Per il resto il gameplay di Sekiro: Shadows Die Twice ricalca a grandi linee quanto già visto nei suoi predecessori, con “Idoli” che fanno da “Falò”, fiaschette curative, schivate, attacchi leggeri, caricati, speciali e così via, tranne per l’assenza di armi ed armature e per il “Sei Morto”. Infatti, come anche il titolo suggerisce, il nostro protagonista potrà resuscitare più di una volta dopo la morte grazie a particolari “token”, uno dei quali ricaricabile riposando presso gli idoli, ed altri da ricaricare eseguendo colpi mortali sui nemici (nonostante la resurrezione sia una pratica non del tutto senza costi…). In caso di morte definitiva, però, la punizione sarà alta: perderemo infatti metà dei Sen e dell’esperienza nel nostro attuale livello di abilità (tranne che in una piccola percentuale di casi).

 

Longevità

Sekiro: Shadows Die Twice ha una durata complessiva di poco inferiore a quella dei precedenti titoli FromSoftware attestandosi sulle 25-30 ore per completare ogni scontro, quest secondaria ed esplorare ogni anfratto delle numerose aree presenti. Il tutto potrà poi essere ricalcolato ulteriormente nel caso in cui decidessimo di passare alla nuova partita + per riuscire a scoprire tutti i finali possibili, o magari trovare qualche piccolo segreto sfuggito in precedenza.

 

Comparto Tecnico

A livello grafico Sekiro mostra un livello di dettaglio d’ottimo livello con texture e modelli eccellenti persino su PS4 base, nonostante, però, in questo caso il framerate non sia perfettamente stabile ed ancorato sui 30 FPS (cosa che ovviamente non accade su PS4 Pro o PC dove il framerate risulta sbloccato). Grazie all’ottima grafica si riesce a dare un grandissimo risalto alle stupende ed ispirate ambientazioni esplorabili, e lo stesso vale per i nemici molto variegati e ricchi di dettagli.

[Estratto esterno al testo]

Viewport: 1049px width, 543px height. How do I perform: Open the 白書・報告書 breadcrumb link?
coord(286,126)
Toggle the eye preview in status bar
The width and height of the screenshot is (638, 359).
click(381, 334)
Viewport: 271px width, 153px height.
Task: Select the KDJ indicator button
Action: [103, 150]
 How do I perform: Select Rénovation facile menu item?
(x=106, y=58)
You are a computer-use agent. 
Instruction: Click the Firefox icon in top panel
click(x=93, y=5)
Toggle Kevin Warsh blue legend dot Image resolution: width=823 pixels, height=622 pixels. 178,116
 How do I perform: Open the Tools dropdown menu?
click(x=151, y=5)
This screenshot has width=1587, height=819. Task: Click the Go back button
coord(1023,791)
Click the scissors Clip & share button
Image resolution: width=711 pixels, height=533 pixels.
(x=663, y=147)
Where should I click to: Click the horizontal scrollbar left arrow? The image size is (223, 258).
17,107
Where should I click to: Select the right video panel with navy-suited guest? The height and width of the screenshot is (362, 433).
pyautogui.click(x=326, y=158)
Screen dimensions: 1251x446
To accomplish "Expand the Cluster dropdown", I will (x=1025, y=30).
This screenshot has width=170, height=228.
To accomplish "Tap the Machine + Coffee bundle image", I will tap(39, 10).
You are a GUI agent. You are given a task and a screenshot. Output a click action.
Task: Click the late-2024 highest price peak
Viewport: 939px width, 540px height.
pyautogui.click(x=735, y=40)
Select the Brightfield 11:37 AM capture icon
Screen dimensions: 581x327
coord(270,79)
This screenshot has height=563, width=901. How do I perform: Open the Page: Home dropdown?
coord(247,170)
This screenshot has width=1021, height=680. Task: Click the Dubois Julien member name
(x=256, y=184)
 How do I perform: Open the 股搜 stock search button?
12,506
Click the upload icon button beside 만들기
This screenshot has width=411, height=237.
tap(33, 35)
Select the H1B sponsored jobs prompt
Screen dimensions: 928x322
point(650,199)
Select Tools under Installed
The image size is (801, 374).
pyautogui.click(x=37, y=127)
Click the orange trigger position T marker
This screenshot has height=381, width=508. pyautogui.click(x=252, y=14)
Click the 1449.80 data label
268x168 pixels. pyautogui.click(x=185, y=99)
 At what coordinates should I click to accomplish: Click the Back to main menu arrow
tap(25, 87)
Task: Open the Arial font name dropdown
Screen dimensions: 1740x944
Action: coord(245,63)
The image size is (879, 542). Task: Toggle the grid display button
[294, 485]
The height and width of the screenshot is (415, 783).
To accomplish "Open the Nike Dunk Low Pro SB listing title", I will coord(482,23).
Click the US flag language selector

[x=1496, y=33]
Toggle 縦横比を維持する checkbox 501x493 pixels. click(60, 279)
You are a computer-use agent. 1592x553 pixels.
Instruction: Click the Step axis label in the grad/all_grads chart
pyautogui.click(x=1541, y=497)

Così come FromSoftware ci ha da sempre abituati ci troveremo di fronte ad un comparto sonoro eccellente con tracce coinvolgenti e variegate ed un doppiaggio in lingua originale fatto a regola d’arte (a differenza della localizzazione in lingua italiana lievemente sottotono). Infine pressoché esente da bug di rilievo. Sekiro: Shadows Die Twice è un must have per tutti gli appassionati dei titoli FromSoftware e per tutti coloro che amano le sfide di un certo livello, non rimarrete delusi.

  • 82%
    Trama - 82%
  • 95%
    Gameplay - 95%
  • 92%
    Longevità - 92%
  • 88%
    Comparto Tecnico - 88%
89.3%

Giudizio Complessivo

Con Sekiro: Shadows Die Twice FromSoftware è riuscita a creare un nuovo grande e magnifico universo da esplorare e conoscere, e da affrontare con le molte “armi” messe a nostra disposizione grazie al gameplay più ricco di sempre. Decisamente un vero e proprio must per tutti quelli che hanno avuto la “pazienza” di affrontare le altre sfide degli sviluppatori e che adesso vogliono cimentarsi in qualcosa di totalmente nuovo (ed eccellentemente ben riuscito!).